11In her submissions, the applicant relies on the Clinical Notes and Records (CNR’s) of her primary care physician, Dr. Ibtissam Tadros. I note that the applicant appears to have switched primary care providers, as I was also presented with a letter dated June 27, 2025 which indicates she was seeing Dr. Ramya Ariyahurajah. I have not been provided with CNR’s from Dr. Ariyahurajah.
Chronic Pain
12The Tribunal has determined that an applicant may escape the MIG if they suffer from chronic pain that causes functional impairment or if they meet three of the six criteria for chronic pain as provided by the AMA Guides. However, here, the Tribunal was not directed to a diagnosis of chronic pain or chronic pain syndrome and the applicant did not engage with any of the criteria under the AMA Guides.
13Furthermore, the applicant has not provided us with evidence to demonstrate functional limitations, which would be the second half of the legal test regarding chronic pain.
14I find that ongoing pain alone is insufficient to remove the applicant from the MIG. I find that the applicant has not proven on a balance of probabilities that her ongoing pain was accompanied by some functional impairment or disability.
Psychological Condition
15Finally, although the applicant may claim she is eligible to be removed from the MIG due to a psychological injury, I have not been led to persuasive and contemporaneous evidence that indicates the applicant has suffered a psychological injury.
16I have carefully reviewed the Clinical Notes and Records (“CNRs”) from the applicant’s family physician, Dr.
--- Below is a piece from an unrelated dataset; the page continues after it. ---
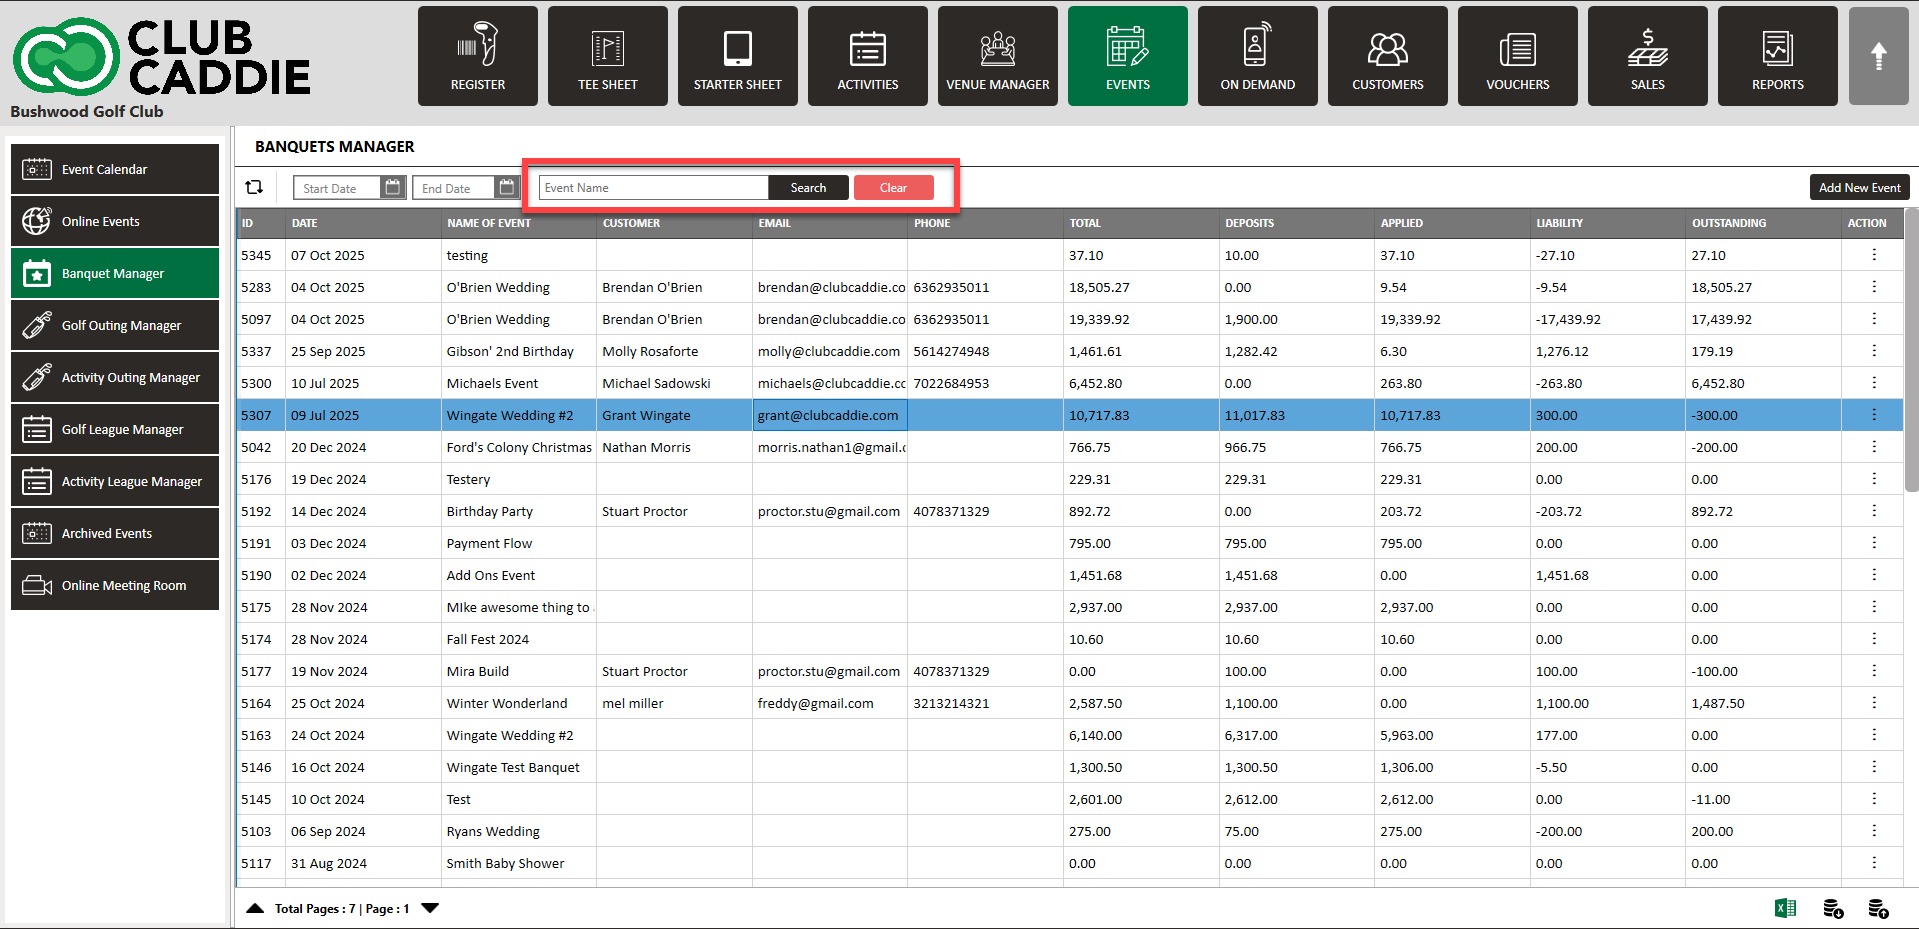Open the End Date calendar picker
1919x929 pixels.
click(507, 187)
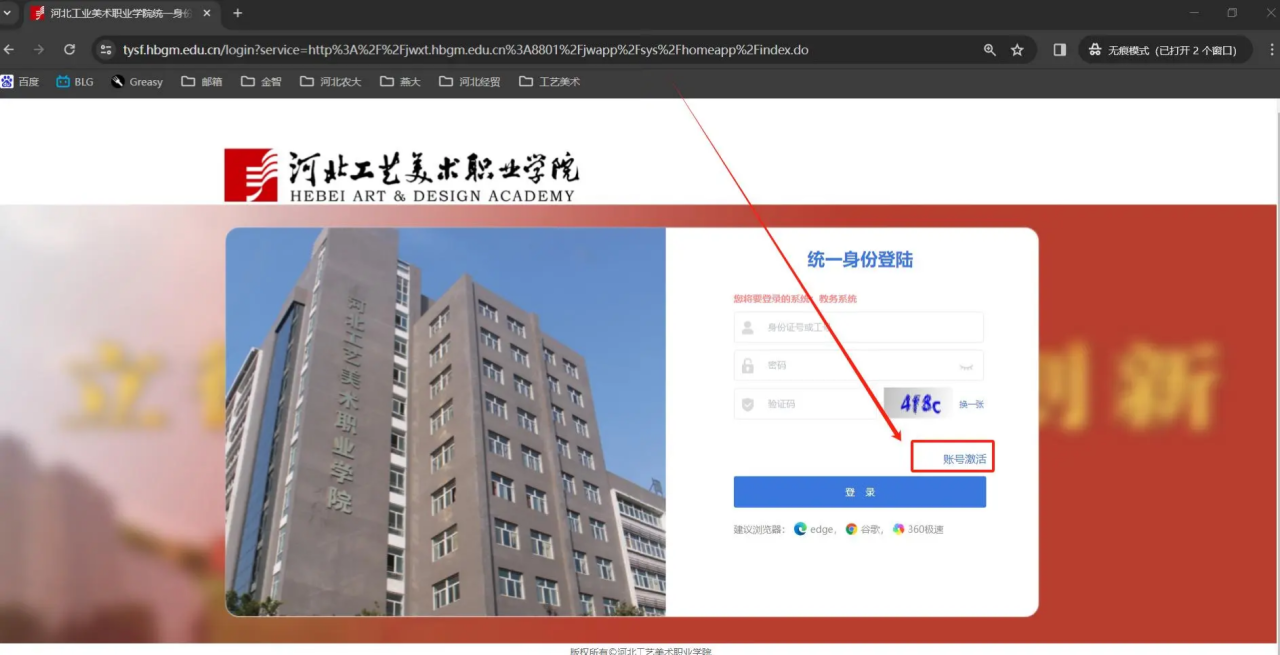Open the browser side panel

[x=1060, y=50]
Ibtissam Tadros, and I only note two references to the accident. The first reference, dated January 11 2023, references physical concerns and makes no reference to a psychological condition. The second reference to the accident takes place December 18, 2023, nearly a full year after the accident. Although handwritten, I can legibly read that this notation in the CNRs references an “MVA,” “mood swings” and “trouble sleeping.”
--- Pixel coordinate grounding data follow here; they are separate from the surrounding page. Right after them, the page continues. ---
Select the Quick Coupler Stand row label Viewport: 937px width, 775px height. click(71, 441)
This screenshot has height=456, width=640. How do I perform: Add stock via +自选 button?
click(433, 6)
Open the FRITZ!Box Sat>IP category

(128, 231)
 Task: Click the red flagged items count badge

17I place little weight on the letter from Dr Ariyahurajah, because it is dated June 27, 2025, which is nearly two and a half years after the accident occurred. Furthermore, while the letter says the applicant “has been referred to psychiatry for further diagnostic clarification and treatment plan” I have not been led to CNRs or other further, contemporaneous medical evidence which indicates the nature of those concerns, and whether or not they were accident-related.
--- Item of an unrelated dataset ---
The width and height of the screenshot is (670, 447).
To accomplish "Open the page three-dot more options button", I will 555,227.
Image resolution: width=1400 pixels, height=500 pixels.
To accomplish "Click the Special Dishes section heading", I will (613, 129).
18In summary, when it comes to psychological concerns, I have a single note in the family doctor CNR’s that references a potential psychological concern, which is not sufficient to remove someone from the MIG. A single note highlighting a potential concern does not carry sufficient weight to remove someone from the MIG without corroborating medical evidence which would, on the balance of probabilities, establish that a psychological condition does indeed exist.
Summary
19In the absence of submissions specific to why the applicant should be removed from the MIG, and after review of the evidence that was presented to me, I find, on the balance of probabilities, that the applicant has not met her onus to demonstrate she should be removed from the MIG.
20As I have ruled that the applicant is being held to the MIG, it is not necessary for me to analyze the treatment plans to determine if they are reasonable and necessary.
ORDER
21The application is dismissed.
i. The applicant has not met her onus to demonstrate that she should be removed from the definition of the MIG, and is therefore subject to the $3,500 treatment limit.
ii. As I have found that the applicant is being held to the MIG, it is not necessary for me to analyze the treatment plans in dispute to determine if they are reasonable and necessary.